The film story seems to have been borrowed from the Warner Brothers template, even less surprising considering that one of the producers, Samuel Bischoff was one of the staff producers at Warners. One of Bischoff's credits was as Associate Producer for Raoul Walsh's The Roaring Twenties which stands as one of the classics of the genre. There was a resurgence in interest in the era in the early Sixties so that not only was there a television show that shared the title of Walsh's film (though nothing else), as well as a slew of moderately budgeted films.

The film begins with teenage Arnold Rothstein and his pal, Johnny Burke, busted by the neighborhood cop for organizing gambling out in the streets of New York City. Rothstein promises Burke that they'll be friends and partners forever. Anyone who can't guess where this is heading probably has never seen a movie, or at least not one with James Cagney or Humphrey Bogart (or both). The street cop, complete with Irish brogue, played by Dan O'Herlihy, rises in the ranks, while his take from the underworld increases. Rothstein and Burke grow up to be Janssen and Mickey Rooney. The friendship is forgotten when Rothstein starts working for Tim O'Brien, a politically connected operator with friends in Tammany Hall. O'Brien is played by Jack Carson in his last big screen performance. Carson's performance might be said to be a variation on the snake oil salesman some of us have loved in the past, albeit one with higher financial stakes and deadly consequences for those who cross him.

Joseph Newman primarily employs any visual flourish in conjunction with Rooney. Early on, dismissed by Janssen, Rooney's shortness is emphasized as he finds himself bumping into people and being summarily disregarded by the crowds. In a later scene, Rooney emerges from the shadows to for a near fatal meeting with O'Herlihy. Rooney is restrained, downbeat. As if to recall the live wire kid who was a star at MGM twenty years earlier, is the final glimpse of Rooney defiantly yelling at the gangsters he knows will shoot him down.

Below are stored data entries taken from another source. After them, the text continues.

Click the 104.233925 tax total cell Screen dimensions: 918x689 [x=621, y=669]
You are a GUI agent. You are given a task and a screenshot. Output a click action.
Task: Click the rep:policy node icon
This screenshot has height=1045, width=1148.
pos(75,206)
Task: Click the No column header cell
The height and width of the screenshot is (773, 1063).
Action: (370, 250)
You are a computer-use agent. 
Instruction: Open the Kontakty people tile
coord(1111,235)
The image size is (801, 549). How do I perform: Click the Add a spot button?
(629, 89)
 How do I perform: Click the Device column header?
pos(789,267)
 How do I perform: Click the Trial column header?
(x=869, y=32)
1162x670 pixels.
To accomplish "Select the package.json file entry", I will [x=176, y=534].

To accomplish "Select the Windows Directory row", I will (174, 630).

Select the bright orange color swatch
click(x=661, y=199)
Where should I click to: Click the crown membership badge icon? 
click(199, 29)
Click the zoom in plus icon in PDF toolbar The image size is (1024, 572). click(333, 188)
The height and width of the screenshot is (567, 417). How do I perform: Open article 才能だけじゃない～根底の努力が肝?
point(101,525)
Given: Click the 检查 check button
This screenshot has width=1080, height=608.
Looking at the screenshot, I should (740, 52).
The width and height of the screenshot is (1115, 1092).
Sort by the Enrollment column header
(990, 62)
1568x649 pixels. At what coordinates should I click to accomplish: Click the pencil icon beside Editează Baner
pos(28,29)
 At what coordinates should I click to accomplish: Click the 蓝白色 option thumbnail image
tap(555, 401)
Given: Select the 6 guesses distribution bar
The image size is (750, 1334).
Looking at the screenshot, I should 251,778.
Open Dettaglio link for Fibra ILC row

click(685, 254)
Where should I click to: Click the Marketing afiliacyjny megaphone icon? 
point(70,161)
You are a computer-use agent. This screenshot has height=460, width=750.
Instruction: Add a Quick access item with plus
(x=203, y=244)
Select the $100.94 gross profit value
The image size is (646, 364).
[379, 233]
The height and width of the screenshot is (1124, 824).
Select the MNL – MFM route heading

In it's initial New York City run, King of the Roaring 20s played second bill to Angel Baby. What cult interest has since developed could primarily be credited to Andrew Sarris who cited the film for the performances by janssen, Rooney and Carson. The film is not quite as good as I remember. The King of the Roaring 20s might best be described not as a classic gangster film but a filmed memory of classic gangster films.